SOURCE>
=======

There has thus been outlined, rather broadly, the more important features
of the invention in order that the detailed description thereof that
follows may be better understood and in order that the present
contribution to the art may be better appreciated. There are, of course,
additional features of the invention that will be described hereinafter
and which will form the subject matter of the claims appended hereto.
In this respect, before explaining at least one embodiment of the invention
in detail, it is to be understood that the invention is not limited in its
application to the details of construction and to the arrangements of the
components set forth in the following description or illustrated in the
drawings. The invention is capable of other embodiments and of being
practiced and carried out in various ways. Also, it is to be understood
that the phraseology and terminology employed herein are for the purpose
of descriptions and should not be regarded as limiting.
As such, those skilled in the art will appreciate that the conception, upon
which this disclosure is based, may readily be utilized as a basis for the
designing of other structures, methods and systems for carrying out the
several purposes of the present invention. It is important, therefore,
that the claims be regarded as including such equivalent constructions
insofar as they do not depart from the spirit and scope of the present
invention.
It is therefore an object of the present invention to provide a new and
improved conveyor system for receiving, orienting and conveying pouches
which has all the advantages of the prior art conveyors of known designs
and configurations and none of the disadvantages.
It is another object of the present invention to provide a new and improved
conveyor system for receiving, orienting and conveying pouches which may
be easily and efficiently manufactured and marketed.
It is a further object of the present invention to provide a new and
improved conveyor system for receiving, orienting and conveying pouches
which is of a durable and reliable construction.
An even further object of the present invention is to provide a new and
improved conveyor system for receiving, orienting and conveying pouches
which is susceptible of a low cost of manufacture with regard to both
materials and labor, and which accordingly is then susceptible of low
prices of sale to the consuming public, thereby making such a conveyor
system for receiving, orienting and conveying pouches economically
available to the buying public.

=======

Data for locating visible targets
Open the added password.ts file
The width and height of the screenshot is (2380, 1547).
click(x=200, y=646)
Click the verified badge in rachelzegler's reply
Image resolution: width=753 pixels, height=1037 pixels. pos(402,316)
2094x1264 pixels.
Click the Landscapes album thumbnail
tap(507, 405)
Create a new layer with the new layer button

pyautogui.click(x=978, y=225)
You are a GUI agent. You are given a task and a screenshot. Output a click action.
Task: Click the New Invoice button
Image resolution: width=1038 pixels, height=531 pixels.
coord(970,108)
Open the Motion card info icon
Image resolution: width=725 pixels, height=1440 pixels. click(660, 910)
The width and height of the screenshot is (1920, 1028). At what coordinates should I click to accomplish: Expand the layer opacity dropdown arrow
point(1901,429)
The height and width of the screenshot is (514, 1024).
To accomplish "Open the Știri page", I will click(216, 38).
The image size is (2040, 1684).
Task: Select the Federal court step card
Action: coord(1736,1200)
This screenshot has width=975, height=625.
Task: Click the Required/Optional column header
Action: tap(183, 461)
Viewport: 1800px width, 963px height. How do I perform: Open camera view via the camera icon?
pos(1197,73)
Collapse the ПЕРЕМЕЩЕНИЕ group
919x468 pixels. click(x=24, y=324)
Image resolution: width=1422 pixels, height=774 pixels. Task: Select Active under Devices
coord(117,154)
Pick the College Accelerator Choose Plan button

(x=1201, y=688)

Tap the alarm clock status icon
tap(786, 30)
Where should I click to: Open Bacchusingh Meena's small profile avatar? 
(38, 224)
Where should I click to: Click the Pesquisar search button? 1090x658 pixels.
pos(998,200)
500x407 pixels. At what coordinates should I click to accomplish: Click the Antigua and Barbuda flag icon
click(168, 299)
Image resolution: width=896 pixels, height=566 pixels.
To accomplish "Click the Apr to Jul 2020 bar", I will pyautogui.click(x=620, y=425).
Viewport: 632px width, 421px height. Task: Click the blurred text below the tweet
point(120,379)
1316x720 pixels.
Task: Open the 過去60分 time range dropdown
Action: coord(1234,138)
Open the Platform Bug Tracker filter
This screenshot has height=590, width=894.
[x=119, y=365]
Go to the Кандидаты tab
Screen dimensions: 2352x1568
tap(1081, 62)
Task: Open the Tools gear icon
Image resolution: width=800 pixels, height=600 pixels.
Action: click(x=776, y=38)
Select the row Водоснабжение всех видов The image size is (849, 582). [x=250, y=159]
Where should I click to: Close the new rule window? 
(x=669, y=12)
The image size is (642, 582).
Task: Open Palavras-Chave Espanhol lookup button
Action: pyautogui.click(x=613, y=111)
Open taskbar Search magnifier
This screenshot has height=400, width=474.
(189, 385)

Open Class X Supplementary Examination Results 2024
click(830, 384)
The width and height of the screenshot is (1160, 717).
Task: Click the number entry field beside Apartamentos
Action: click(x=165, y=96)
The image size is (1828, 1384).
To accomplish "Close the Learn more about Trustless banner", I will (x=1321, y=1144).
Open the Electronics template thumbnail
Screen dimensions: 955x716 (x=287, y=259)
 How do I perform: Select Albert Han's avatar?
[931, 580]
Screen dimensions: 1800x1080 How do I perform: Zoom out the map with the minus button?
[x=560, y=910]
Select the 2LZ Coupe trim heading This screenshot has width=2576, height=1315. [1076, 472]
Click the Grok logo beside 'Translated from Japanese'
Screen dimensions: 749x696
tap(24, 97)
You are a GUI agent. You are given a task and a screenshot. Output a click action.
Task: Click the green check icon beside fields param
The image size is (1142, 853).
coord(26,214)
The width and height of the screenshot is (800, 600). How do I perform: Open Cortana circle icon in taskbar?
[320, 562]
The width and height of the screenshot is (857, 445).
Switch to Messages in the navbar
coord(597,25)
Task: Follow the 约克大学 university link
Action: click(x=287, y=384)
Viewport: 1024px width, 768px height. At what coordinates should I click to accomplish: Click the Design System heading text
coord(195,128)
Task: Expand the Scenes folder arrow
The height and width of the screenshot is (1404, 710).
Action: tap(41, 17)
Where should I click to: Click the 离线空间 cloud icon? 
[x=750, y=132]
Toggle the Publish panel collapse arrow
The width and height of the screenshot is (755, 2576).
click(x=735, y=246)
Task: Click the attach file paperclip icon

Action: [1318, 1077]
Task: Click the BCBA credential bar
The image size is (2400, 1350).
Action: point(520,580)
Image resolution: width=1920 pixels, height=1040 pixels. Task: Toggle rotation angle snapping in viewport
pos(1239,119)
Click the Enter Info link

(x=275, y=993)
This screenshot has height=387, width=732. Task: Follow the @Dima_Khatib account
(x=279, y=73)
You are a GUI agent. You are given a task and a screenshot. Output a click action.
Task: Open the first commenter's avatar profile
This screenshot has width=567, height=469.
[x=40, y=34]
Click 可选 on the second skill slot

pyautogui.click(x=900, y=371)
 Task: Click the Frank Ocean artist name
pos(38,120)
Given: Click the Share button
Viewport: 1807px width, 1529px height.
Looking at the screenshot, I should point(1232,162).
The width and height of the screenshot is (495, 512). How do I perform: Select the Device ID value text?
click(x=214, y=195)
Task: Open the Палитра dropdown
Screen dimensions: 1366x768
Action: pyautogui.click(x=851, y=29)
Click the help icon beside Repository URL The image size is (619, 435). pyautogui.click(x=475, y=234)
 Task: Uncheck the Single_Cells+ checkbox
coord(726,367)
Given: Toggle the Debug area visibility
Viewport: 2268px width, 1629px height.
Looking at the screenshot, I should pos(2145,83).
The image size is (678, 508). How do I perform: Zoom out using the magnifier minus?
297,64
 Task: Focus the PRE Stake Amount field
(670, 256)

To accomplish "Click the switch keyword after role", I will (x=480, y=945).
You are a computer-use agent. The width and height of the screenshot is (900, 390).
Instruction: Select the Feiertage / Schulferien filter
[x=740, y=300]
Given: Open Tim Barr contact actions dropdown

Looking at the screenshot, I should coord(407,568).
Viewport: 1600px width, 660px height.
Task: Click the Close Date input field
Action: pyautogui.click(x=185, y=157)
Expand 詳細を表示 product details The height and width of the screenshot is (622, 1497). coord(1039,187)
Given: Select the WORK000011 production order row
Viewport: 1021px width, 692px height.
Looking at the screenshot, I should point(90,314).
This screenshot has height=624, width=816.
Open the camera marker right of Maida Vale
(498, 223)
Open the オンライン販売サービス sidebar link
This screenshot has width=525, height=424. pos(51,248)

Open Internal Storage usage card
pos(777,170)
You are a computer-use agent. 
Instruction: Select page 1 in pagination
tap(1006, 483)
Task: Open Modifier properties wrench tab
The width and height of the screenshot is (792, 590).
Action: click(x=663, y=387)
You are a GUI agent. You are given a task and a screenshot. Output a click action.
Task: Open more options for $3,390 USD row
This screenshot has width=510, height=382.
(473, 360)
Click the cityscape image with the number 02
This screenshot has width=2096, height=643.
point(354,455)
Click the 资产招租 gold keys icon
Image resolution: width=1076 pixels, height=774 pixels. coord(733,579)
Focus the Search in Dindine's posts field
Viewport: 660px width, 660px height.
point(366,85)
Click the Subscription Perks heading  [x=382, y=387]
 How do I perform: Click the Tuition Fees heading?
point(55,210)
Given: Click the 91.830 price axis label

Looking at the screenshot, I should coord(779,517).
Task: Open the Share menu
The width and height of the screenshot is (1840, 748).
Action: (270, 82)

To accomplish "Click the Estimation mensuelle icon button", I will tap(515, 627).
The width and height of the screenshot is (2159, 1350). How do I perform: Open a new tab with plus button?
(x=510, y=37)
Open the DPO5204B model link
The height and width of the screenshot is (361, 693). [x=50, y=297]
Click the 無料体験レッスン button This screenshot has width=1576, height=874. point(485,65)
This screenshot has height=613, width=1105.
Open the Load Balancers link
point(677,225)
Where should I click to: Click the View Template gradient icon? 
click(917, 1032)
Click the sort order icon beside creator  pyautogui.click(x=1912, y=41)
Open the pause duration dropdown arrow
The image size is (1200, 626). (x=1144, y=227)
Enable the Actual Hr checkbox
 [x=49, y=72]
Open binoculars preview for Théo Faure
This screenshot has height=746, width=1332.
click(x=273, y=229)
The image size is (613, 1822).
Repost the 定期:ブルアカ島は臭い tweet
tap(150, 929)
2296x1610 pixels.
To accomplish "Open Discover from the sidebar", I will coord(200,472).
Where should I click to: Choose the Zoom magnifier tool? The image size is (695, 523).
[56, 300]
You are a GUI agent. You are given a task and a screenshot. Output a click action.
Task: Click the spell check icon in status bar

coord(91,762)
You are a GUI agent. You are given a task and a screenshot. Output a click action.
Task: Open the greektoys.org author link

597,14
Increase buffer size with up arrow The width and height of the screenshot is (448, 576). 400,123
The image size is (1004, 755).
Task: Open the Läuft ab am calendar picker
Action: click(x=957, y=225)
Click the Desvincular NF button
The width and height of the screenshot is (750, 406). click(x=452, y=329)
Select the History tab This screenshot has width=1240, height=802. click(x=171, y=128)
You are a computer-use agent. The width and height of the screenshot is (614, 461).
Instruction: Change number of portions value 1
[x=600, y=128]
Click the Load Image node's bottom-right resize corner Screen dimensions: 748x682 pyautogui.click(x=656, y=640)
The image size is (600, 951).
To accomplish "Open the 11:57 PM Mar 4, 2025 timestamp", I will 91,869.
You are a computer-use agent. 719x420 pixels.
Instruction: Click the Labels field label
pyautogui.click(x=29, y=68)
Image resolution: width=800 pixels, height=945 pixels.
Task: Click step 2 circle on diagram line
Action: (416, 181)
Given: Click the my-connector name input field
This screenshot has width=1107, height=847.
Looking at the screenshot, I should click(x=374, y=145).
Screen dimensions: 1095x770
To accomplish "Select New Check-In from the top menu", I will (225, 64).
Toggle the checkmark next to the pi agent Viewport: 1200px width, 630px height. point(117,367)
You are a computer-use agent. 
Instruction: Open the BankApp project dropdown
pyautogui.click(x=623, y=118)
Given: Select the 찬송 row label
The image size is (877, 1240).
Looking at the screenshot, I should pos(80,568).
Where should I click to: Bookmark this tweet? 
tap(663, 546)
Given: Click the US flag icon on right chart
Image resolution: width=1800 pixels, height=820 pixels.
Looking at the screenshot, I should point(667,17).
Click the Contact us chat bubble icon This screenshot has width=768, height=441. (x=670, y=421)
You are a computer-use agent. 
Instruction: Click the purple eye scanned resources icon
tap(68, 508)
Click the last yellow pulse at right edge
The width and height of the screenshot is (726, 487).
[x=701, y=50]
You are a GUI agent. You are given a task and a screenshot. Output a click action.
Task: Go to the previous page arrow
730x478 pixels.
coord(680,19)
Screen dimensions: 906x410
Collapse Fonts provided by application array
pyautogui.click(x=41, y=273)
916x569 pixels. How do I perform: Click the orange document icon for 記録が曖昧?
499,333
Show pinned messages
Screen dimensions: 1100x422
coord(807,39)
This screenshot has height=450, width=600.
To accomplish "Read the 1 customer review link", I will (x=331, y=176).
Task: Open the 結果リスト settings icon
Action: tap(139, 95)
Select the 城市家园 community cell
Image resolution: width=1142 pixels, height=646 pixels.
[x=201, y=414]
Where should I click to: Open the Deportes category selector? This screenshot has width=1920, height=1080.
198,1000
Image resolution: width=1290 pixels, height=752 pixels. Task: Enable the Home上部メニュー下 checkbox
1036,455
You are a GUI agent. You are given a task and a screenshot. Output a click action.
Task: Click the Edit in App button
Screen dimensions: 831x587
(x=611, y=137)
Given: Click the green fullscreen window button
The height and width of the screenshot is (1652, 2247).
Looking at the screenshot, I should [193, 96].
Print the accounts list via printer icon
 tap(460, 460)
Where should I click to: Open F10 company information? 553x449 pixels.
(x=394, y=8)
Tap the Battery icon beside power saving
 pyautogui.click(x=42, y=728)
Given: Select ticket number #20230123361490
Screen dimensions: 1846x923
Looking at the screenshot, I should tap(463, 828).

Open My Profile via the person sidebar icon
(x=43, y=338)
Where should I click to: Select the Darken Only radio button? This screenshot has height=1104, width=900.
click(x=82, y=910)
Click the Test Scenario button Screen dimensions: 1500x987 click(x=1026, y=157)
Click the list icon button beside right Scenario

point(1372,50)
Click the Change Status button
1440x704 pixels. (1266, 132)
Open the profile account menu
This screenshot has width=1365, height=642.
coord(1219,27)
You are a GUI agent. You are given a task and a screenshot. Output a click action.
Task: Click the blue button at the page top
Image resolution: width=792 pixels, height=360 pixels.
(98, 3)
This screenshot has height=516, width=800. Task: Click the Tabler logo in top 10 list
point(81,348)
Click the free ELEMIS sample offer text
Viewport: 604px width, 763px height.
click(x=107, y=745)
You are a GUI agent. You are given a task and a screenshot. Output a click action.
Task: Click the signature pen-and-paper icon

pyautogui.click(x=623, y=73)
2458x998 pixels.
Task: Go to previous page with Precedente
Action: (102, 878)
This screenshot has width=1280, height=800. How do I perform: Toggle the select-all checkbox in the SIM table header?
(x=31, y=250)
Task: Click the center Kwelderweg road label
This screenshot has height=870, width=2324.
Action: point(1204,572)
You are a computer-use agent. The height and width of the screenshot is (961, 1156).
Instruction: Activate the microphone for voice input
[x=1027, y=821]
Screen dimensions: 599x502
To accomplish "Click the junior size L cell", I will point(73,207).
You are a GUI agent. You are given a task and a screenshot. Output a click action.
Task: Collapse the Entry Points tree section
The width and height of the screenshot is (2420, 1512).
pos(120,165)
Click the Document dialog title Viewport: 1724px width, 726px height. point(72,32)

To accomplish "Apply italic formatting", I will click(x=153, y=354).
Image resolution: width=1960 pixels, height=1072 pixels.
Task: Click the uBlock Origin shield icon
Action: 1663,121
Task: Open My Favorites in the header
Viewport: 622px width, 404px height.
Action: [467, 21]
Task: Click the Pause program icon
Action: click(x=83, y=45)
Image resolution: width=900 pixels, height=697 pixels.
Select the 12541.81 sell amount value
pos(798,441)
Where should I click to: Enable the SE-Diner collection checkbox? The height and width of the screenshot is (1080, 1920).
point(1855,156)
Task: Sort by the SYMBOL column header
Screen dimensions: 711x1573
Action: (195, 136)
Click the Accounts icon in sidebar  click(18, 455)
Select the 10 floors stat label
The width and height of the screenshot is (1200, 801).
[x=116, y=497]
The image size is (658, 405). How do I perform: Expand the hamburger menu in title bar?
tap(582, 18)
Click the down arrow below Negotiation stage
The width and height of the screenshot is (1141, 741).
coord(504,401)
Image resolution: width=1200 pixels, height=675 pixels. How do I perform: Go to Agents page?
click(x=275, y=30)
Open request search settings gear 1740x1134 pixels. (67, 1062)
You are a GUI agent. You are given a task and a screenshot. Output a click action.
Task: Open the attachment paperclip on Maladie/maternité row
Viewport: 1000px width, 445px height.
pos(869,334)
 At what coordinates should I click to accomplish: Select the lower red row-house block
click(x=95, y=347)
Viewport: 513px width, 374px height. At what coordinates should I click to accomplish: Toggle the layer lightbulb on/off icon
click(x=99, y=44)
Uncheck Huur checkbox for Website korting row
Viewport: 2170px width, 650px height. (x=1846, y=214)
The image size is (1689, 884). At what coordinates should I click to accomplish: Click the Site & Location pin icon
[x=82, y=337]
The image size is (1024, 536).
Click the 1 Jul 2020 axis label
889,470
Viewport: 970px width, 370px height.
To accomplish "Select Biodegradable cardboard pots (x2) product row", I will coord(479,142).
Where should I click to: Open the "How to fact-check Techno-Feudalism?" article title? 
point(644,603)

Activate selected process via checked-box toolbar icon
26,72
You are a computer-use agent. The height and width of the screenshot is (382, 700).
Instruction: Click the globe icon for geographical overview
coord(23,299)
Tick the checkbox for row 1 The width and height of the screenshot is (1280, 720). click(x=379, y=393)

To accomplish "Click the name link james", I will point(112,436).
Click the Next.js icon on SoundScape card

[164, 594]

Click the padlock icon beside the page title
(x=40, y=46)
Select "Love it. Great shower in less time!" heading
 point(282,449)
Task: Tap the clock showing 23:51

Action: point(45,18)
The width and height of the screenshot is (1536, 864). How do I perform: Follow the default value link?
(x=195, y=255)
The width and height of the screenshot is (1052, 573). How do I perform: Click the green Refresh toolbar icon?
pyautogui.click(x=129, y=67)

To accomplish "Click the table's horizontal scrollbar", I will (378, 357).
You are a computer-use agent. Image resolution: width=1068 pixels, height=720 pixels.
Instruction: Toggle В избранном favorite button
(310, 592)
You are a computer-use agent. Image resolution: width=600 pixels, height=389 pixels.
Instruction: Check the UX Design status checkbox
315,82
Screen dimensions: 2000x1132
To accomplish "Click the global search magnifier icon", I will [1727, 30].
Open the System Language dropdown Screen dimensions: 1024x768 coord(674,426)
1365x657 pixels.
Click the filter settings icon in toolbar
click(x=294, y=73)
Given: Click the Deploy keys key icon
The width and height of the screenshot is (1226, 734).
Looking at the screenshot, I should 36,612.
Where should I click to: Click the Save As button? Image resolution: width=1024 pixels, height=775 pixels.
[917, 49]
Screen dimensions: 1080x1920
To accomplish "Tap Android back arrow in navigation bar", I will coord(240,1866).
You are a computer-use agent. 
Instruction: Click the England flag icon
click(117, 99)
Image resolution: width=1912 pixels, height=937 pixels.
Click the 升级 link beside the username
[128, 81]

=======

SET TASKS>
1. Using the conveyor text, state whether each statement agrees with it: (a) the invention is limited to the arrangements of components illustrated in the drawings; (b) one stated object is a conveyor system of durable and reliable construction; (c) the low cost of manufacture applies to both materials and labor. Answer yes or no for each, and quote the deciding words.
2. Reproduce a section of the conveyor text word for word. Begin at the words "It is a further" and stop after "the buying public.".

RESPONSES>
1.
(a) No: "the invention is not limited in its application to the details of construction and to the arrangements of the components set forth in the following description or illustrated in the drawings."
(b) Yes: "which is of a durable and reliable construction."
(c) Yes: "susceptible of a low cost of manufacture with regard to both materials and labor."

2.
It is a further object of the present invention to provide a new and
improved conveyor system for receiving, orienting and conveying pouches
which is of a durable and reliable construction.
An even further object of the present invention is to provide a new and
improved conveyor system for receiving, orienting and conveying pouches
which is susceptible of a low cost of manufacture with regard to both
materials and labor, and which accordingly is then susceptible of low
prices of sale to the consuming public, thereby making such a conveyor
system for receiving, orienting and conveying pouches economically
available to the buying public.